To receive payment for prescriptions, all billing must be done in accordance with these rules and any state board's policy, including but not limited to the pain management policy for prescriptions. The state board or local boards may reject payment of prescriptions in violation of these rules or policies.
(1) Billing for opioids must be done in accordance with state board's pain management policy. A copy of the policy can be obtained through the state board.

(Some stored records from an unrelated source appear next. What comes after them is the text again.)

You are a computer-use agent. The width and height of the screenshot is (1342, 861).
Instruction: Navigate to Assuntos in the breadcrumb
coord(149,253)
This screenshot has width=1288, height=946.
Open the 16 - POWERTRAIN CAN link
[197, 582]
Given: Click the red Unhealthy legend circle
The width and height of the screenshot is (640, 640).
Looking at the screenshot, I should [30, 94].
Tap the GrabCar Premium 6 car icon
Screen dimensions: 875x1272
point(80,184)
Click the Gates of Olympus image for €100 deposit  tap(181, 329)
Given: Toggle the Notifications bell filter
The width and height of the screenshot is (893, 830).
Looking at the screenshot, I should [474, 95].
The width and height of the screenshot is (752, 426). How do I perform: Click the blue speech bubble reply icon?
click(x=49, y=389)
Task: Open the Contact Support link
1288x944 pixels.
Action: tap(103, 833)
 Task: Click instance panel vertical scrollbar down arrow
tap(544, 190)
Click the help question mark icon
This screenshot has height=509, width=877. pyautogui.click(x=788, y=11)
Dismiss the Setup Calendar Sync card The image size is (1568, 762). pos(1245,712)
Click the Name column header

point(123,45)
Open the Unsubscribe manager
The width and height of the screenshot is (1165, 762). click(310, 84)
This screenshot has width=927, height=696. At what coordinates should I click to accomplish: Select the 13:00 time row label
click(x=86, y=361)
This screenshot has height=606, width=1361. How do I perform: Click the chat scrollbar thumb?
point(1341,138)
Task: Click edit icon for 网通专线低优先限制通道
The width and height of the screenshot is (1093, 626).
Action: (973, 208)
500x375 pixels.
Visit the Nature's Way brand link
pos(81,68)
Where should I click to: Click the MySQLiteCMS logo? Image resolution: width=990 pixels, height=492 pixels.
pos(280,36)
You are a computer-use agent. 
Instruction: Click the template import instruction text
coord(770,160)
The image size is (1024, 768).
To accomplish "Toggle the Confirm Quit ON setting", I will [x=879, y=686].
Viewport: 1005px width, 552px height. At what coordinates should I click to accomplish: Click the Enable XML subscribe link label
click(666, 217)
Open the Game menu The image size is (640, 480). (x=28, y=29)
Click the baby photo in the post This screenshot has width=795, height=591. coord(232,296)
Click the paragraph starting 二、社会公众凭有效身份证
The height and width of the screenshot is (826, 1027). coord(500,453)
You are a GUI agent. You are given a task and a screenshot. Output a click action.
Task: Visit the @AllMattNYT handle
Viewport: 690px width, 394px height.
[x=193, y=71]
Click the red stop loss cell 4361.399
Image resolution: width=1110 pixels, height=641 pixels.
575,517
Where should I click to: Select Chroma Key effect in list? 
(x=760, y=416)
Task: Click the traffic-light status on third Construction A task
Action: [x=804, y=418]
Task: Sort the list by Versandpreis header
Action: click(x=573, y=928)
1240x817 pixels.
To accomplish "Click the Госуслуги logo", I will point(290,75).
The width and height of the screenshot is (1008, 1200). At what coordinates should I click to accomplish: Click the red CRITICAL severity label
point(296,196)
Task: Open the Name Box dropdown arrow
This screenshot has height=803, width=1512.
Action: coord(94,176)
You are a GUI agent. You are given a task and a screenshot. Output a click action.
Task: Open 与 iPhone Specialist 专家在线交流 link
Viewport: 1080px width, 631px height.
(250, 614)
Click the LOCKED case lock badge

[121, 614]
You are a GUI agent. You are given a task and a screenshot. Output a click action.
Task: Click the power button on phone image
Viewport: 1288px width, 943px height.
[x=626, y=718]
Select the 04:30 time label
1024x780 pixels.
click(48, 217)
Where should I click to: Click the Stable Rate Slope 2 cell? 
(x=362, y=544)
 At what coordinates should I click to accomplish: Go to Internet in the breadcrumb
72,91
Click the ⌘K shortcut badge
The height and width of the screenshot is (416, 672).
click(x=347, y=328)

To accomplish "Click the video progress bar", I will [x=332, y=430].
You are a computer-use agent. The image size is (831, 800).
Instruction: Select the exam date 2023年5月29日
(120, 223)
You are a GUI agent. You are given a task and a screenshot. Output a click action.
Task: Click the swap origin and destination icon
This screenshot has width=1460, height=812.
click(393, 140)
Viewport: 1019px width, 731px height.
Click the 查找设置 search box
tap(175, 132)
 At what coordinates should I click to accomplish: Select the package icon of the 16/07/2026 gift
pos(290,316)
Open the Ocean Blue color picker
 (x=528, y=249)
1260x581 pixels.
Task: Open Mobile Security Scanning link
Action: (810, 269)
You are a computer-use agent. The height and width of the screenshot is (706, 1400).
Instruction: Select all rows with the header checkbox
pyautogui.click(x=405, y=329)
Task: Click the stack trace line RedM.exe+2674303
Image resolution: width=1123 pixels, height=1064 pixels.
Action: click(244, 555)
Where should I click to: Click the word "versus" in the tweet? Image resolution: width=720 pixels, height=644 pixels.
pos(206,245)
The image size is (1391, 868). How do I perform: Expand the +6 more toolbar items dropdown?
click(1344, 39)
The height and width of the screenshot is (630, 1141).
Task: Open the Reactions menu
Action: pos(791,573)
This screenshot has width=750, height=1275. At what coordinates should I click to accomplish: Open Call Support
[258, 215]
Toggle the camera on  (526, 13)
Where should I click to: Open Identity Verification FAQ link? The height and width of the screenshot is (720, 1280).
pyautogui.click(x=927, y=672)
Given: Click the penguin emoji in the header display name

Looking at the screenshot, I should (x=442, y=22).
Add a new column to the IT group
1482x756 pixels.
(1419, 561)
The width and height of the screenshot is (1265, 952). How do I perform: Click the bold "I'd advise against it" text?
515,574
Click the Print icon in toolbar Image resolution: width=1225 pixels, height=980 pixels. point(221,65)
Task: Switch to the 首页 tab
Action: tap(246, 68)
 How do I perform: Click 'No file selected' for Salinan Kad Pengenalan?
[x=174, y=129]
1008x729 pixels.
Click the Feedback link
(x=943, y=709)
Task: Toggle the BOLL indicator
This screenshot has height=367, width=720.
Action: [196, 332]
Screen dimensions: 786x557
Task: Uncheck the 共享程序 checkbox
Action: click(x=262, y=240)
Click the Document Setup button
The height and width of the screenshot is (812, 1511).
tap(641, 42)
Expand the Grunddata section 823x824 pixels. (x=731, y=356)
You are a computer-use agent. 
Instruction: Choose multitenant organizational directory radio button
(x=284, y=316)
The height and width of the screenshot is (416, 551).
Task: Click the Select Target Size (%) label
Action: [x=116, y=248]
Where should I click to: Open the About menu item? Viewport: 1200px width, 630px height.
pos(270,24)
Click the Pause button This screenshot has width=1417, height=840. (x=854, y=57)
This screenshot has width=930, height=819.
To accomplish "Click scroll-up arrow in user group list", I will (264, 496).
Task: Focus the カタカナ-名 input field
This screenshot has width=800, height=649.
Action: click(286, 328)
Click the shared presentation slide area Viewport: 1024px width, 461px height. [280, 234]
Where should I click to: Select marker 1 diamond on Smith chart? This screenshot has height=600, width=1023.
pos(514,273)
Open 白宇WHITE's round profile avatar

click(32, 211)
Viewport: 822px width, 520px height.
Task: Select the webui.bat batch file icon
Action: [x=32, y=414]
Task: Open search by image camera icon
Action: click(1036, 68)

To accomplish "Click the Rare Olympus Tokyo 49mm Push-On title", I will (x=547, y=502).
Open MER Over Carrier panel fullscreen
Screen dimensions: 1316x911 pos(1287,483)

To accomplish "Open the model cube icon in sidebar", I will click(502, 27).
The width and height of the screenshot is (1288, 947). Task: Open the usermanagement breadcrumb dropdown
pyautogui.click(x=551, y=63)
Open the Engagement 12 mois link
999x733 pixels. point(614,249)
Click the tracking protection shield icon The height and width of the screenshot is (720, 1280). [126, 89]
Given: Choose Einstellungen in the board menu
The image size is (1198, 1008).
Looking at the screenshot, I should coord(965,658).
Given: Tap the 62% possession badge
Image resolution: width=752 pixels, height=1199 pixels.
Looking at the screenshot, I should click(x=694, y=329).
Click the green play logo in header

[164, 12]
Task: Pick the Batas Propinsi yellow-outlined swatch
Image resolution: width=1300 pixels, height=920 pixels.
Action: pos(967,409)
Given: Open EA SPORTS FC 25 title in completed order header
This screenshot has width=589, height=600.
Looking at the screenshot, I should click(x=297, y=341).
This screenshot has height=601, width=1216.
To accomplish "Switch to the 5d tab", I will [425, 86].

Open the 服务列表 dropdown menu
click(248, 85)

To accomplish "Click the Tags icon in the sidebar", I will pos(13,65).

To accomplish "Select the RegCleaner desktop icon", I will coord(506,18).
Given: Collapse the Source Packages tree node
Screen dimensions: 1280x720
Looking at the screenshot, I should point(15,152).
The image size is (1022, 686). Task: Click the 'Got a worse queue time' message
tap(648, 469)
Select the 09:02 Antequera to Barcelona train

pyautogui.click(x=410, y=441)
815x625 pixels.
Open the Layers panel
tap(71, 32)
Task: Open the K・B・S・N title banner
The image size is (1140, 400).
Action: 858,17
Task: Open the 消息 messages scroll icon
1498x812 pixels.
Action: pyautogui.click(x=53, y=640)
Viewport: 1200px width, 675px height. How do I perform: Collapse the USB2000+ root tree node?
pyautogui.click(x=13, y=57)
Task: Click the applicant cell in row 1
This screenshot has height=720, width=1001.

Opioids will only be covered in accordance with the policy.
(2) Bills directly from a pharmacy require the following information for payment:
(a) The name of the pharmacy;
(b) The participant's name;
(c) The participant's date of birth;
(d) Date of injury;
(e) Prescribing doctor's name;
(f) The name of the medication;
(g) The dosage of the medication;
(h) The frequency of the medication;
(i) The total amount of medication dispensed;
(j) The date the medication was dispensed; and
(k) The total amount due for the medication.
(3) If the participant is requesting reimbursement for a medication already filled, the following information is required for payment:
(a) The name of the pharmacy;
(b) The participant's name;
(c) The participant's date of birth;
(d) Date of injury;
(e) Prescribing doctor's name;
(f) The name of the medication;
(g) The dosage of the medication;
(h) The frequency of the medication;
(i) The total amount of medication dispensed;
(j) The date the medication was dispensed;
(k) The total amount due for the medication;
(l) Proof of payment for the medication; and
(m) Claimant's signature block completed in full on the invoice voucher.
(4) If a municipality is requesting reimbursement for a medication that it reimbursed a participant for, the following information is required for payment:
(a) The name of the pharmacy;
(b) The participant's name;
(c) The participant's date of birth;
(d) Date of injury;
(e) Prescribing doctor's name;
(f) The name of the medication;
(g) The dosage of the medication;
(h) The frequency of the medication;
(i) The total amount of medication dispensed;
(j) The date the medication was dispensed;
(k) The total amount due for the medication;
(l) Proof of payment by the participant for the medication and payment by the department to the participant for the medication; and
(m) Claimant's signature block completed in full on the invoice voucher.
(5) If a municipality is requesting reimbursement for a medication that it paid a pharmacy directly for, the following information is required for payment:
(a) The name of the pharmacy;
(b) The participant's name;
(c) The participant's date of birth;
(d) Date of injury;
(e) Prescribing doctor's name;
(f) The name of the medication;
(g) The dosage of the medication;
(h) The frequency of the medication;
(i) The total amount of medication dispensed;
(j) The date the medication was dispensed;
(k) The total amount due for the medication;
(l) Proof of by the department to the pharmacy for the medication; and
(m) Claimant's signature block completed in full on the invoice voucher.
[Statutory Authority: RCW 41.24.290. WSR 15-01-063, § 491-05-040, filed 12/11/14, effective 1/11/15.]